━━━ Brano da leggere ━━━
La sua carriera poteva concludersi quella notte del 1896 al Teatro Aleksandrinkij di Pietroburgo, quando la prima del Gabbiano registrò un fiasco clamoroso: amorfo, privo di ritmo e slegato, venne criticato al punto che Cechov scappò dalla sala e rimase ore ed ore sulla Neva ghiacciata ad interrogarsi su quel fallimento.
Ritornato a scrivere novelle, abbandonata ogni velleità come scrittore drammatico, quel testo nel quale nessuno aveva scorto un potenziale innovativo capitò nelle mani di Stanislavskij e Dancenko.
Il Teatro d’Arte di Mosca consegnò alla storia il genio innovativo di Cechov, adottando il gabbiano come insegna. Da quel momento, il novellista che scriveva in cambio di quattro stracci, portò in scena “Zio Vanja”, “Le tre sorelle” e “Il giardino dei ciliegi”.
L’ultima delle sue opere è a Bolzano, nell’allestimento curato da Paolo Magelli, sicuramente distante dal clima crudele e immobilizzato dal gelo invernale di una Mosca d’inizio novecento. Il contenuto introspettivo che Cechov aveva pensato per i suoi personaggi, costretti a lunghe pause riflessive, Magelli lo sostituisce con una serie interminabile di corse su e giù per il palco. Corse che graffiano l’oziosa indifferenza, il raccoglimento simbolico di personaggi grigi e stanchi e in preda al proprio affanno. Sono personaggi che non comunicano tra di loro, piuttosto, nei loro ossessivi monologhi ripetono un’idea fissa, un’aspirazione irrealizzabile o una sconfitta. Il mondo che appartiene loro è fatto di creature abuliche e dalle sembianze disfatte. Magelli destruttura questo quadro narrativo, avvicinando i personaggi, che ora si guardano e si scrutano. Egli restituisce quel vuoto prezioso del te(a)tro cechoviano nella scelta di un impianto scenografico minimale. Il nulla non è nelle pause narrative, negli interstizi dilatati tra una battuta e l’altra, ma nel teatro stesso, che rivela il suo retropalco, le sue uscite di sicurezza, le funi che lo cavalcano, i cavi che lo dirigono e tutto quello che di solito viene accuratamente nascosto allo spettatore.
━━━
• **Consegne**
1: Secondo il brano su Cechov, in che anno e in quale teatro andò in scena la prima del Gabbiano?
2: Scrivi il seguito del brano su Cechov, riprendendo dopo la sua ultima frase.
━━━ Righe di dati ━━━
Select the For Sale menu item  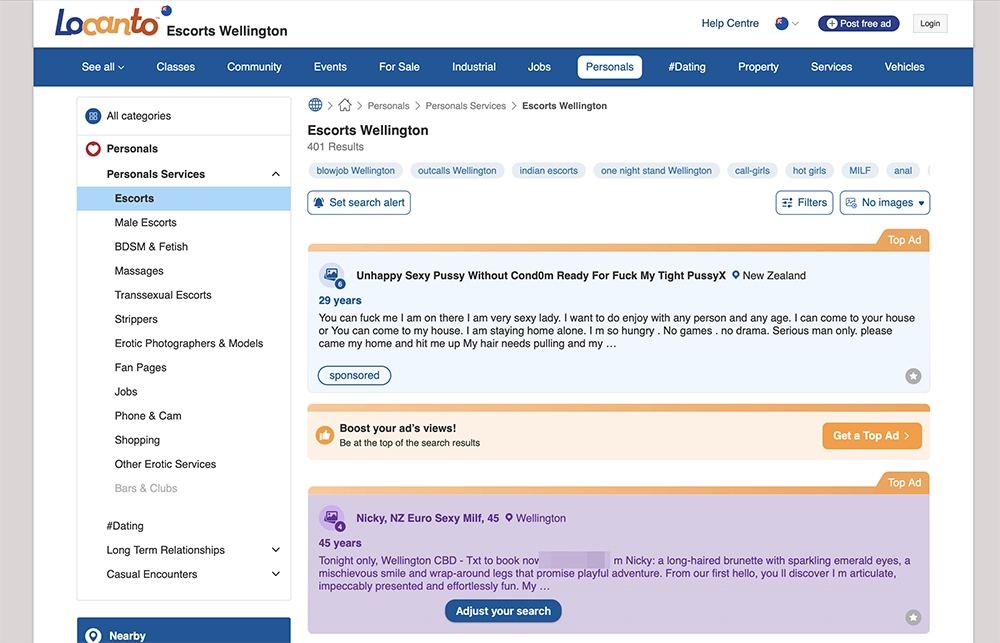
━━━
━━━ Righe di dati ━━━
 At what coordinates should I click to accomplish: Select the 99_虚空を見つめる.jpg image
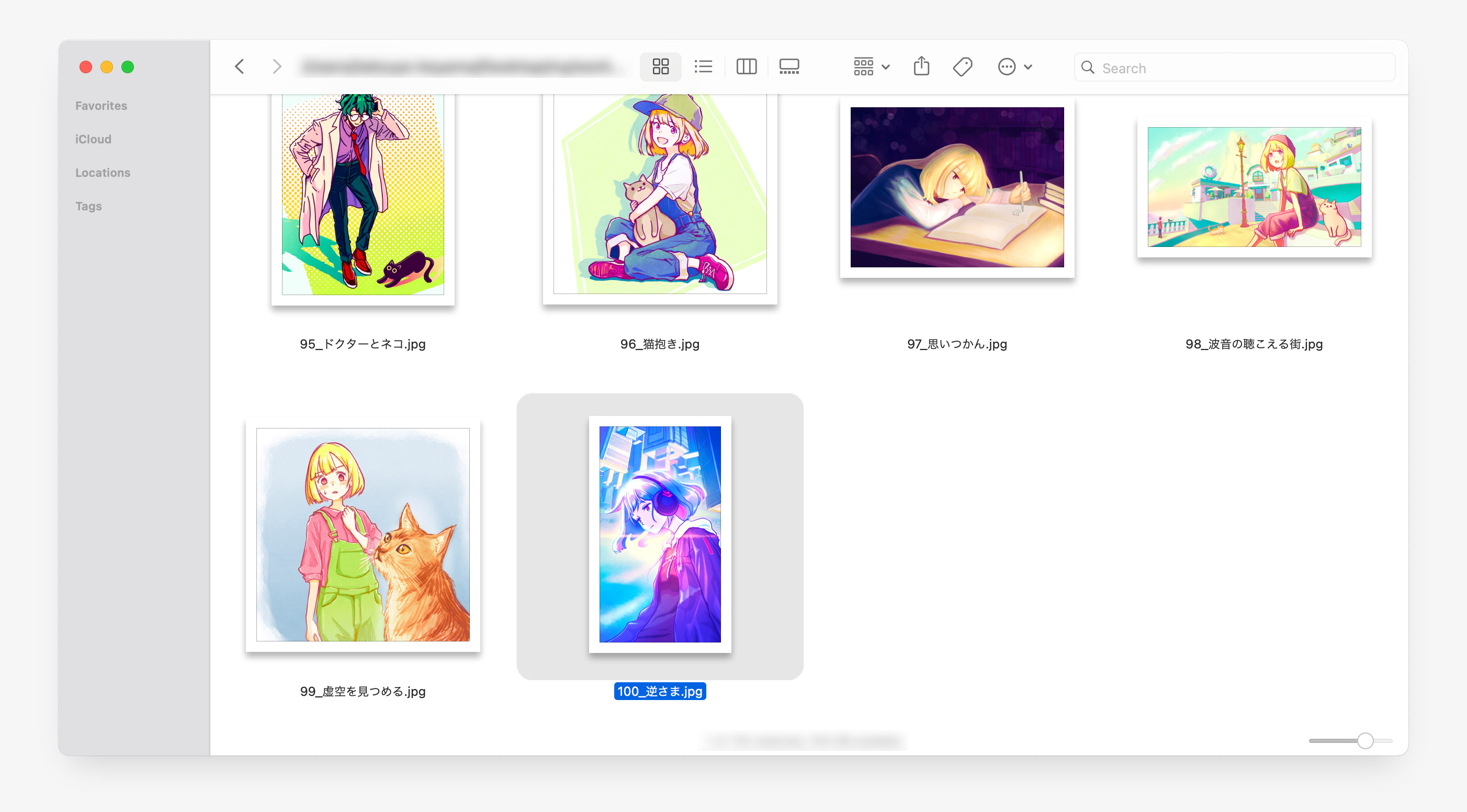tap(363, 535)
━━━
━━━ Righe di dati ━━━
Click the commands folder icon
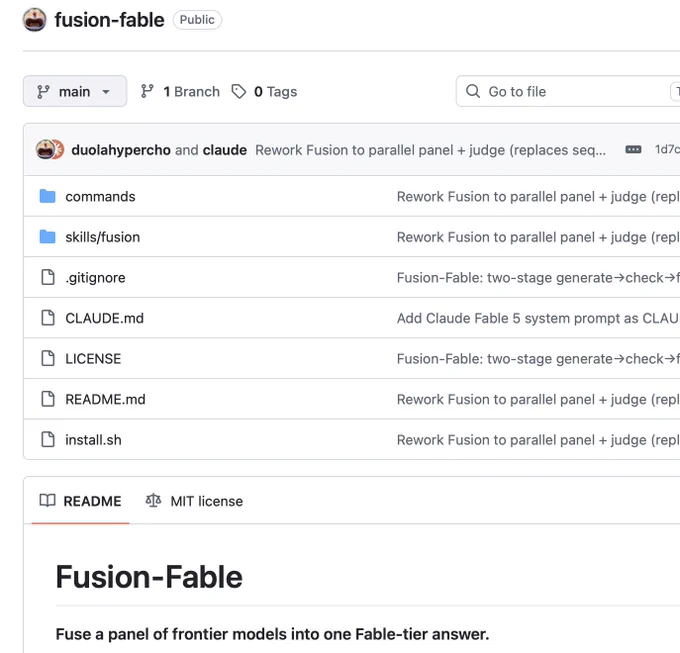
━━━
• **Soluzioni**
1: Nel 1896, al Teatro Aleksandrinkij di Pietroburgo.

2:
In questo esercizio di modernizzazione, la famiglia allargata a 15 persone che va e viene intorno a quel giardino messo all’incanto – perfetta metafora del declino della società russa, allora, contemporanea, adesso – scompare, abbandonando sul palco il vecchio servo Firs. Colui che malediceva l’anno dell’emancipazione dei servi della gleba, colui che era nato servo nell’animo prima che diventarlo nella vita, s’accascia al suolo di un palco sgombro, mentre una voce fuori campo chiarisce la sua ultima preoccupazione prima di morire: che il signor Gàev si sia messo la pelliccia perché fa freddo. Immenso questo finale. Come si diceva una volta, vale il prezzo dell’intero biglietto.
Su quel palco, personaggio minore nell’economia narrativa, ma capace di emergere (su tutti) all’interno di una compagnia composta da eccellenti professionisti, troviamo un giovane talento del teatro italiano: Valeria Cocco nella vita, Sarlotta Ivanova, la governante, nella commedia, gentile nel concederci qualche riflessione sull’opera, sul suo personaggio e sulla figura dell’attore.
Valeria usa la metafora della breve vita del fiore del ciliegio per spiegare la scelta di questi movimenti continui e repentini sul palco. E’ un fiore che fiorisce e vive soli 45 secondi, per poi appassire. Ciò riflette la condizione dei personaggi cechoviani, che non hanno il tempo soggettivo per vivere il loro dramma. Sul palco, spiega Valeria, la sensazione è quella di essere usati, sfruttati fino in fondo, in un vortice che distrugge tutto, anche la bellezza. Corriamo, saltiamo e in questo modo riempiamo le voragini che ci hanno inghiottito. In questa provocazione narrativa si legge meglio il senso di un allestimento dissonante rispetto a quanto siamo stati abituati. L’impossibilità di non vivere la bellezza, aggiunge Valeria, si allarga alla vita del teatrante, in una società avara di riconoscimenti per questo specifico settore. Una lettura cruda, quindi, dove il teatro e quel giardino dei ciliegi sono spogli e ogni sera sono spogli in un teatro diverso, di fronte a un pubblico diverso.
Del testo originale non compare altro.